Every week we bring you the world’s biggest currency, travel, and business stories. This week: WestJet and cyclists, EU roaming, oil prices, Toronto housing, Greek bailout, British Airways strike, and Amazon is hungry.
WestJet Bumps Cyclists
In the latest airline horror story (and there have been more than a few over the last couple of months) Canadian airline WestJet booted the Nova Scotia provincial cycling team from their flight to Atlanta. WestJet is currently airing TV ads boasting that it never overbooks flights, but the cycling team’s experience suggests otherwise. WestJet insists it did not deliberately overbook but had to switch to a smaller plane to deal with inclement weather. The cycling team’s trip cost $14,000 in total and they are planning on suing the airline. (CBC).
Roam away from home
The European Union will no longer allow mobile phone companies to charge roaming fees. Now anyone will be able to use any EU mobile phone on any mobile network across the 28 EU member countries. The move follows many years of negotiations and will only apply to EU phones, but it is a strong statement of European solidarity and of the EU’s commitment to improve the lives of EU citizens.
If you are just visiting the EU then unfortunately you will still have to pay roaming charges, but for longer visits it may be worth buying a pay as you go plan. (CBC).
Oil to reach $90 by 2020
In a recent article by the Financial Post Jean-Guy Desjardins of Fiera Capital Corp has predicted that oil prices will rise to US$90 by 2020, higher than the latest Bloomberg prediction of just US$65. The Canadian dollar is closely linked to oil prices and has been low since prices fell in 2014 due to overproduction and reduced demand. An increase to US$90 could pull the loonie back up.
Toronto house prices
The number of sales to new listings in Toronto has hit its lowest point since 2008, dropping 48% in May according to the Canadian Real Estate Association. The fall is down to reduced demand which could also result in a modest price decrease. Still, even with the decline last month, prices still rose by just over 1%. The Bank of Canada does not believe that prices will collapse, but does warn that some slowdown is inevitable. (Financial Post)

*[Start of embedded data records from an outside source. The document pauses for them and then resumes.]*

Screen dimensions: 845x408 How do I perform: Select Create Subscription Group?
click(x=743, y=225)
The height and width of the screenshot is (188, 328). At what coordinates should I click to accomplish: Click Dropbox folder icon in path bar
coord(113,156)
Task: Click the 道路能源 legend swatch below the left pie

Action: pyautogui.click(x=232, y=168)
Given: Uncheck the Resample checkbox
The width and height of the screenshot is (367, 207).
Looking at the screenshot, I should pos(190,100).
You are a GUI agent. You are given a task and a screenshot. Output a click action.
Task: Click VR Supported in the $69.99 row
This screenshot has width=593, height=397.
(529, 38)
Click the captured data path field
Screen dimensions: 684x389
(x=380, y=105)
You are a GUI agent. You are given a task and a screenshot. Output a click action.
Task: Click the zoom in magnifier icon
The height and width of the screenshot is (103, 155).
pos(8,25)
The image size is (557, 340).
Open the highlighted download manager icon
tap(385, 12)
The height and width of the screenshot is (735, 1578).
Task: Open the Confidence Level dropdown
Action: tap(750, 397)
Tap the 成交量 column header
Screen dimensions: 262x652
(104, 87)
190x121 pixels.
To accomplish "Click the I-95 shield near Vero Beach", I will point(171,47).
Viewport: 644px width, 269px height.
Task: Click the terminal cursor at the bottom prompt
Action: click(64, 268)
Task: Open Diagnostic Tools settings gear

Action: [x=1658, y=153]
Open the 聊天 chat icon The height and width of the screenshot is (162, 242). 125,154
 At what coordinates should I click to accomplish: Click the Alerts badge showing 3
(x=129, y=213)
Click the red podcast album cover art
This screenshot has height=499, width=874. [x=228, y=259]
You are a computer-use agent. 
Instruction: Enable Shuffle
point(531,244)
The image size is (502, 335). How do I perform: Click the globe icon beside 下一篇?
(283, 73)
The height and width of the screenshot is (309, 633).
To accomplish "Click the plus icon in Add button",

The Greek bailout continues as the latest EUR 8.5 billion tranche is released to the country subject to approval from some EU countries. The payment is vital in order for Greece to repay previous loans and thus avoid a credit crisis. In 2010 the country received EUR 100 billion, followed by EUR 130 billion in 2012, and EUR 86 billion in 2015. Still, unemployment remains at over 22%, half of people under 25 are unemployed, and the minimum monthly wage has fallen from EUR 863 to EUR 684. Healthcare spending has been almost cut in half and education by a fifth.
In exchange for the latest payments Greece must continue to implement reforms mandated by the EU and IMF. Fears that Greece could leave the EU have also been alleviated, but considering the high unemployment, loss of vital government spending, and falling wages many Greeks may wonder if it is worth it. Greece remains a large uncertainty hanging over the EU, eurozone, and euro, but the latest deal should bring added security in euro’s exchange rate.
British Airways cabin crew are poised to strike for two weeks beginning the first of July. The Unite union which represents the crew members claims that the airline is deliberately withholding the benefits and bonuses of crew members who took part in a previous strike. (BBC)
Amazon buys Whole Foods
Amazon is set to buy Whole Foods for $13.7 billion. The deal represents the online retailer’s latest foray into brick and mortar stores. Whole Foods has expanded to nearly 500 stores across Canada, the US, and UK but has also experienced faltering sales recently.